Inzwischen haben sich die Dinge etwas geändert. Folgt man Ecos Diktion, ist Microsoft zum Katholizismus konvertiert, und Linux hat die Fackel des Calvinismus übernommen. Windows biete jetzt “üppig ausgestattete Kirchen”, lästert Spiegel-Autor Volker Berding. Steve Jobs sei der “Messias der Apfelsekte” und die Linux-Anhänger gingen so weit, “ihren Glauben dorthin zu tragen, wohin selbst Microsoft kein Windows bringen würde: auf den Mac”.

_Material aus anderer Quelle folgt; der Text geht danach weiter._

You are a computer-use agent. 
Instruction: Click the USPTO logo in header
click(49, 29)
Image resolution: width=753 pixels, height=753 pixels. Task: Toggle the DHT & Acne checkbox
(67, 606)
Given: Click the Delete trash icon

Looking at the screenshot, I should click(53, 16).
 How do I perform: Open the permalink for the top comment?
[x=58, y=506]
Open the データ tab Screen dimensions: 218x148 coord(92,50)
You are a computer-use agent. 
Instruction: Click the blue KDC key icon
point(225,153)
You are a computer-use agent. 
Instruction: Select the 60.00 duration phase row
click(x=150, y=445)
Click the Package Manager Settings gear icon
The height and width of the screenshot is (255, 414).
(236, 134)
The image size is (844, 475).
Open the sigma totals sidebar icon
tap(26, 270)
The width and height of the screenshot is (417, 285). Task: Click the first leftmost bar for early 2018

“Sektenführer” wie Bill Gates, Steve Jobs und Linus Torvalds scheinen sich aber nur wenig um religiöse Prinzipien zu scheren. “Religion ist nicht besonders effizient”, sagte Bill Gates dem Times Magazin. Er sehe keinen Beweis für die Existenz Gottes. “Es gibt eine Menge Dinge mehr, die ich am Sonntag Vormittag tun kann”, so Gates. Seine Frau sei allerdings katholisch und gehe in die Kirche.
Steve Wozniak, einer der Apple-Gründer, bezeichnet sich auf seiner Homepage als “Atheist oder Agnostiker”. Er sei niemals in einer Kirche gewesen und ziehe es vor, selbst zu denken. Laut Wozniak ist Steve Jobs, der andere Apple-Gründer, ein “Fan östlicher Philosophien”. Das werde aber niemals offensichtlich und er, Wozniak, habe niemals gehört, dass Jobs eine Kirche besuche.
Auch Linus Torvalds ist die Religion suspekt. “Ich bin ein völlig unreligiöser Atheist”, sagte Torvalds dem Linux Journal. “Ich befürchte, dass eine organisierte Religion zum Missbrauch von Macht führt”. Es sei in gewisser Weise widerlich, wenn Religionen vorschreiben, was man zu tun und zu lassen habe. Der Katholizismus sei ein Beispiel für diese Intoleranz.
So steht Tim Berners-Lee mit seinem religiösen Bekenntnis allein auf weiter Flur. Als Unitarier glaubt er jedoch an ein weiteres Prinzip: die Hoffnung. Berners-Lee: “Es gibt noch eine weitere Gemeinsamkeit zwischen Web und den Universalisten. Die Entwicklung des Web passierte nicht auf Beschluss einer Autorität, sondern als Ergebnis der Arbeit von Tausenden, die alle einen kleinen Teil beigesteuert haben. In den ersten Jahren hatten diese kein direktes Ziel, sondern nur eine Ahnung davon, dass sie auf dem richtigen Weg sind. In der Philosophie der Universalisten ist es wichtig, dass diese Dinge passieren, damit wir in einer besseren Lage sind, wenn jeder seinen kleinen Teil beigesteuert hat.”